Problem ::
The reply should hold nothing except the lines from the one with "הוסיפי מתכון (1280, 41)" through the end of the entries, duplicated exactly and with no pictures.

Data supplied ::
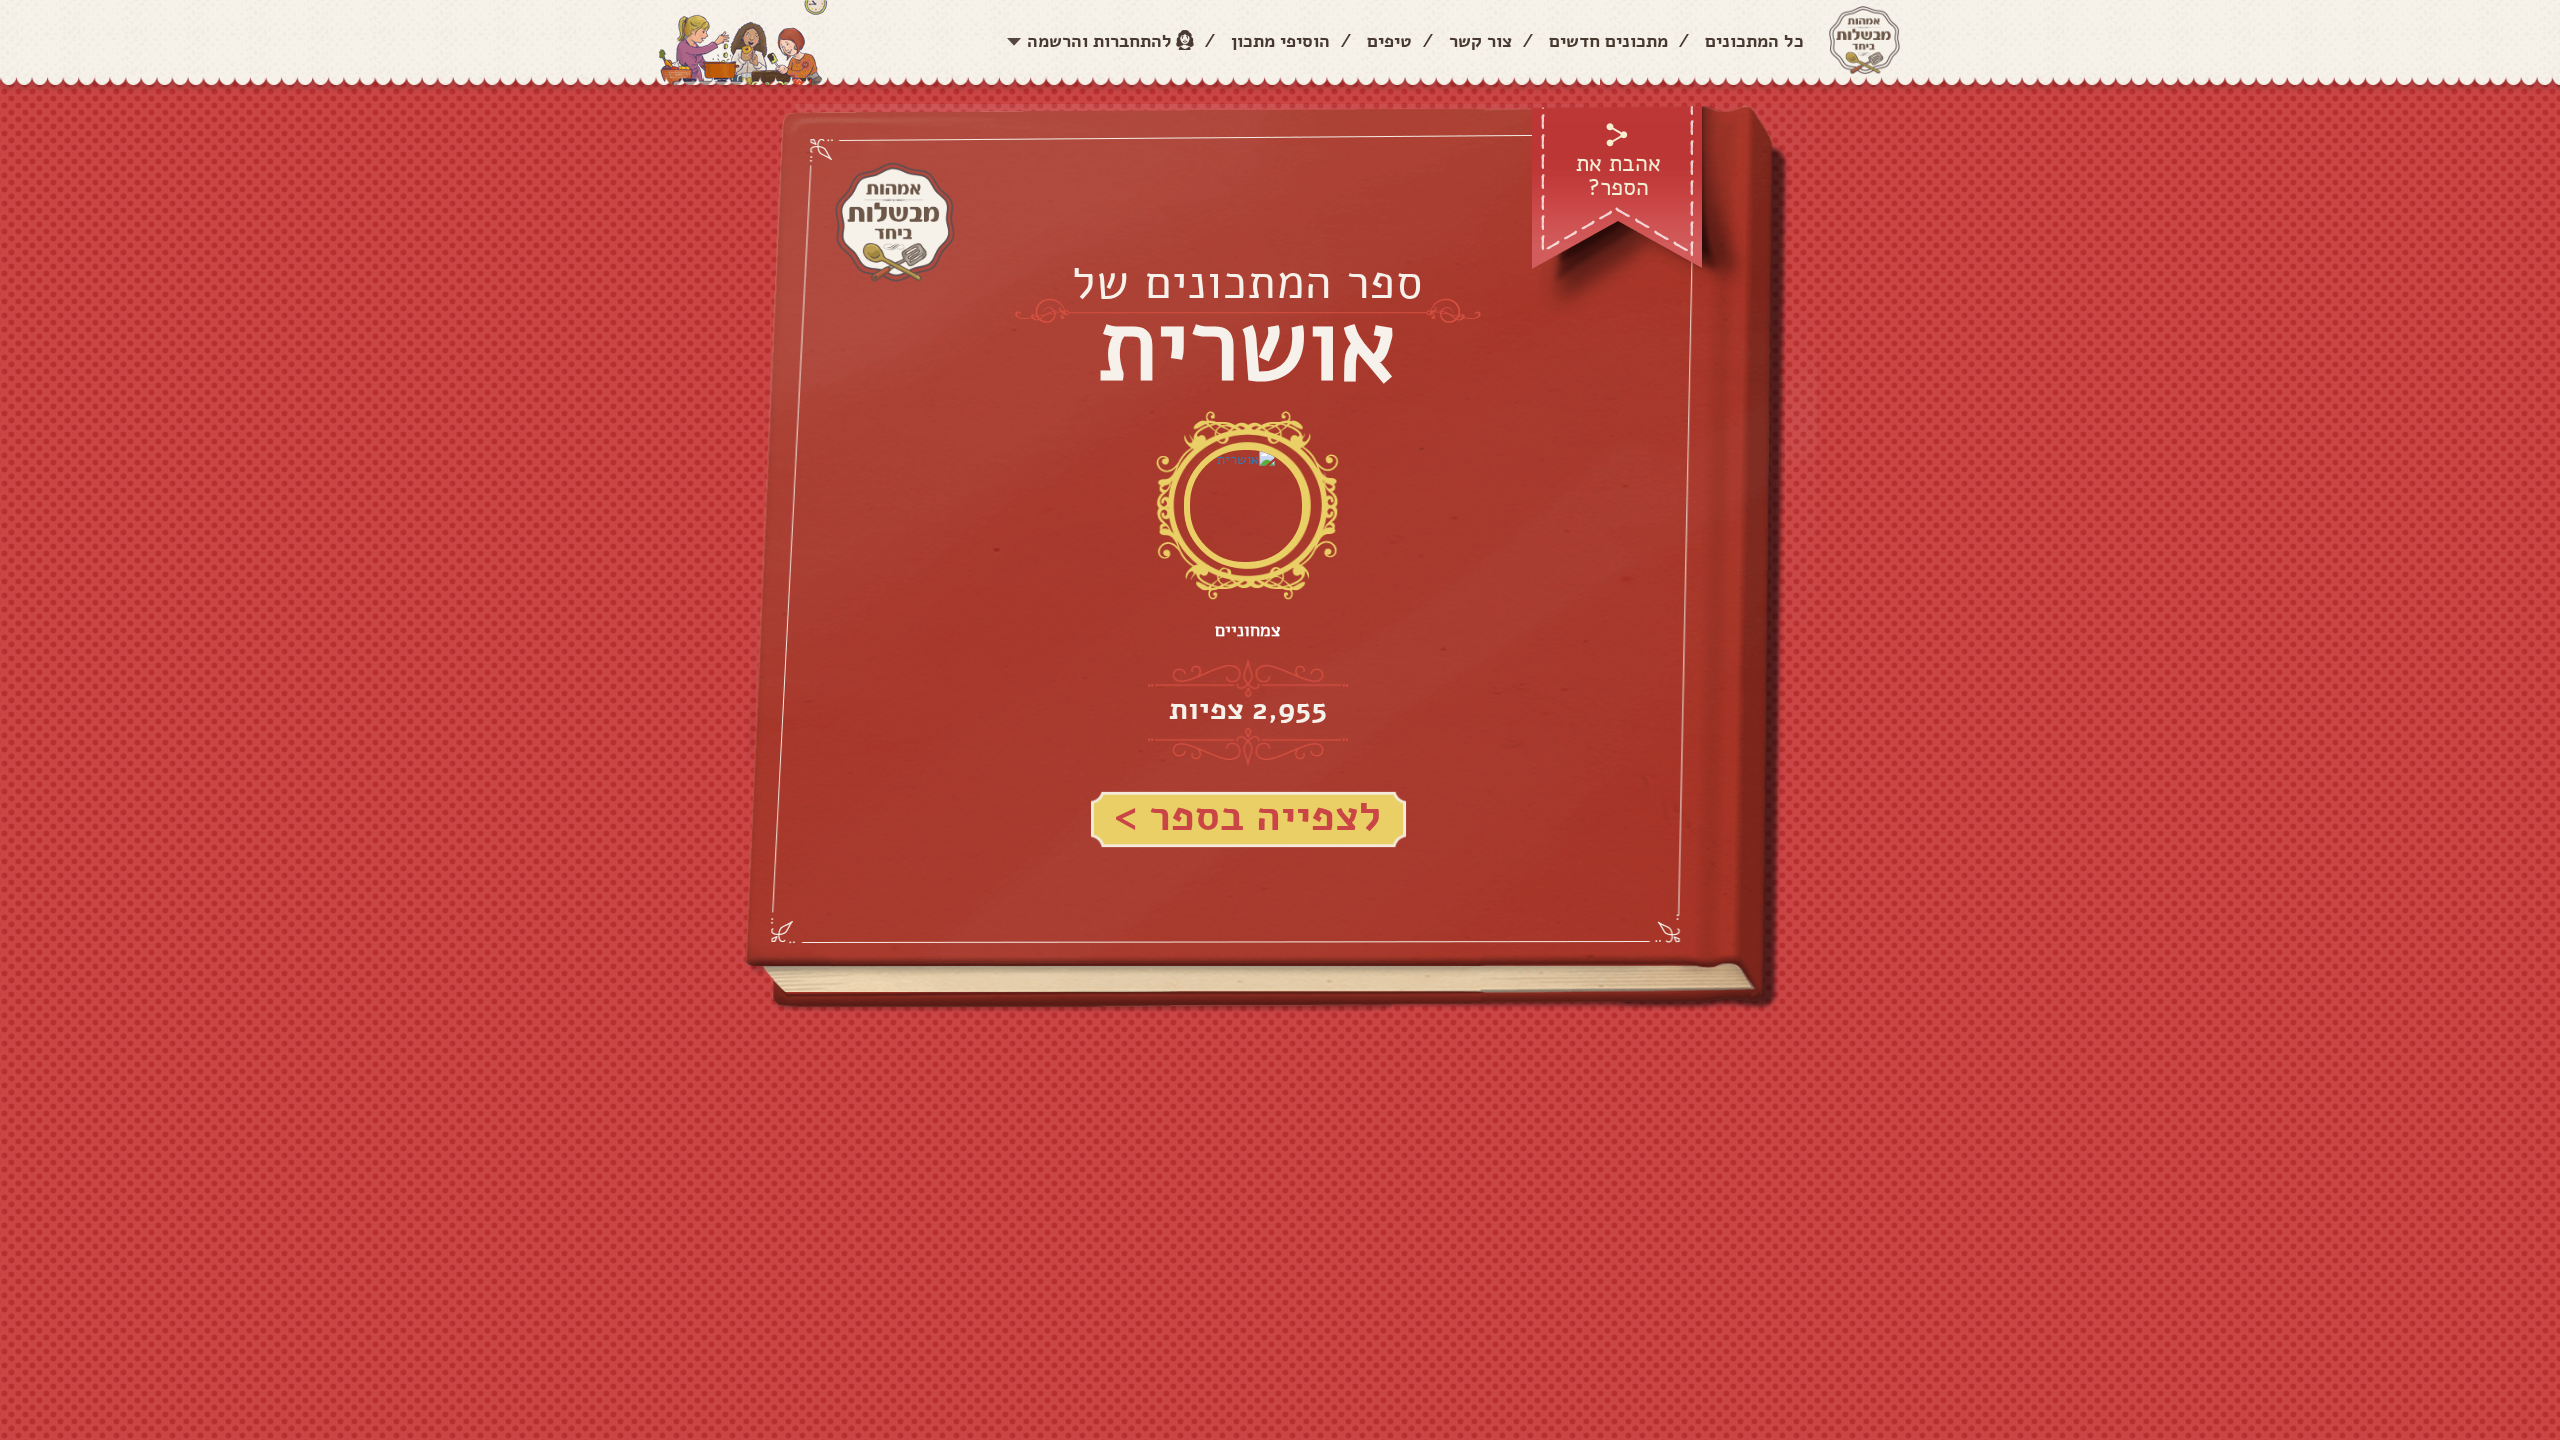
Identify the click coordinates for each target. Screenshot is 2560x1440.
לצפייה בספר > (1247, 817)
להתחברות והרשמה (1099, 41)
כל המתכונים (1754, 41)
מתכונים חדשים (1608, 41)
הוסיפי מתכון (1280, 41)
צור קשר (1480, 41)
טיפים (1389, 41)
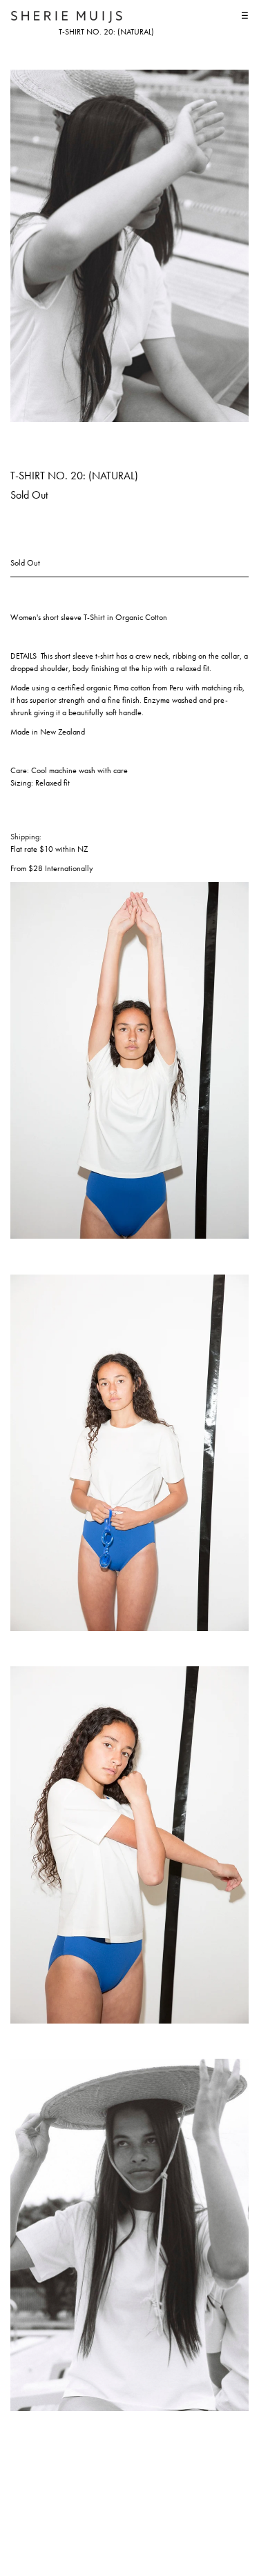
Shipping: (25, 837)
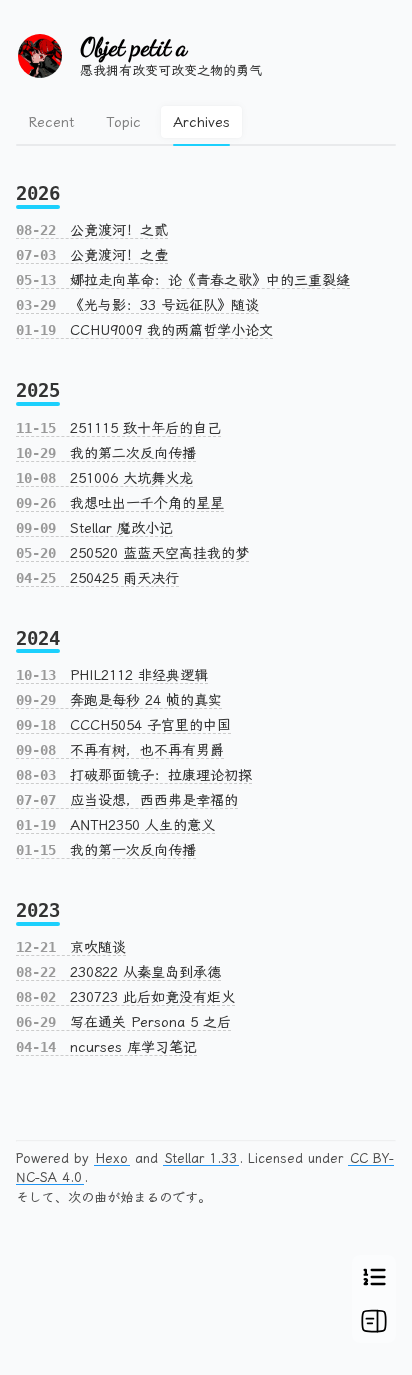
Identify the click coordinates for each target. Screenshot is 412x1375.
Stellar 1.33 (201, 1158)
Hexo (112, 1158)
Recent (51, 122)
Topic (123, 122)
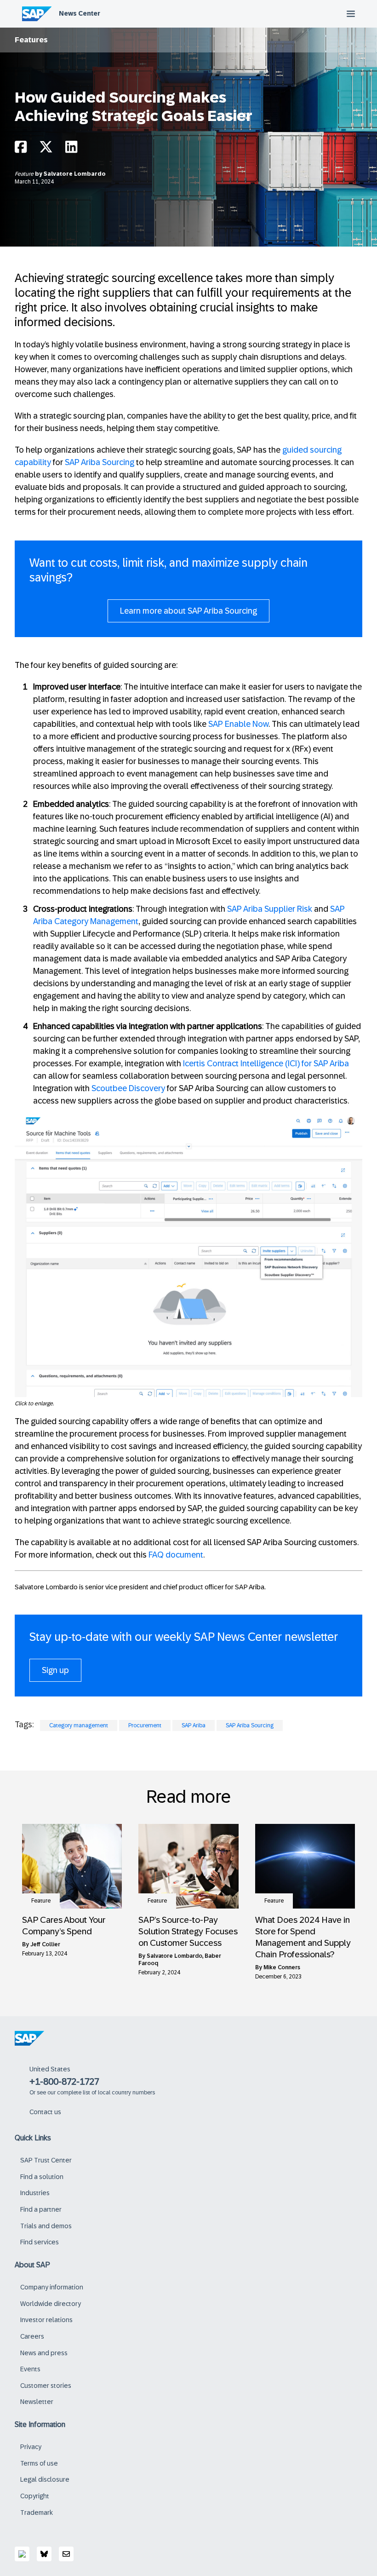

Exercise result ::
הוסיפי מתכון (1280, 41)
צור קשר (1480, 41)
טיפים (1389, 41)
Shipping: (25, 837)
Identify the click coordinates for each target. Screenshot is 412x1375.
Stellar 1.33 (201, 1158)
Hexo (112, 1158)
Recent (51, 122)
Topic (123, 122)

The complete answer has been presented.